Back to the ’50s – Vintage BOAC Airliners
Friday, 8 November 2013I seem to have encountered Detroit regularly in recent months. I enjoyed Mark Binelli’s superb book about the collapse and fall of the Motor city. Then I noticed Detroit shopping bags in a Whole Foods Supermarket in London. And Made-in-Detroit Shinola bicycles in Palo Alto, California. Plus I spoke about Detroit’s ruins at a dinner for the California-based Global Heritage Fund.

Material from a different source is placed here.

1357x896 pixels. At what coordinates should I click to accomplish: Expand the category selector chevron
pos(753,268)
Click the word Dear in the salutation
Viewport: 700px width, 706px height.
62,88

I’ve got a real interest in Detroit because I live there for four years, back when Detroit was at its peak. In fact in 1962 Detroit was the wealthiest city per capita in the USA. Yes I was very young. And my dad was BOAC ‘s Airport Manager for Detroit. BOAC has become British Airways today. Here he is with a 1958 vintage Douglas DC-7C – a ‘Seven Seas’ – in Detroit. ►
▲ It’s amazing how fast aircraft changed in those days. The first 747s went into service in 1970 and 40+ years later they don’t look that much different. But in three years from 1958 BOAC went from the Douglas DC-7C with its four piston engines.
▲ To the Britannia 312 with its four turboprop engines.
▲ To the De Havilland Comet 4 with four jet engines.
▲ And then the Boeing 707, also with four jet engines. These photographs are all at Detroit Metropolitan Airport and I flew on all of them!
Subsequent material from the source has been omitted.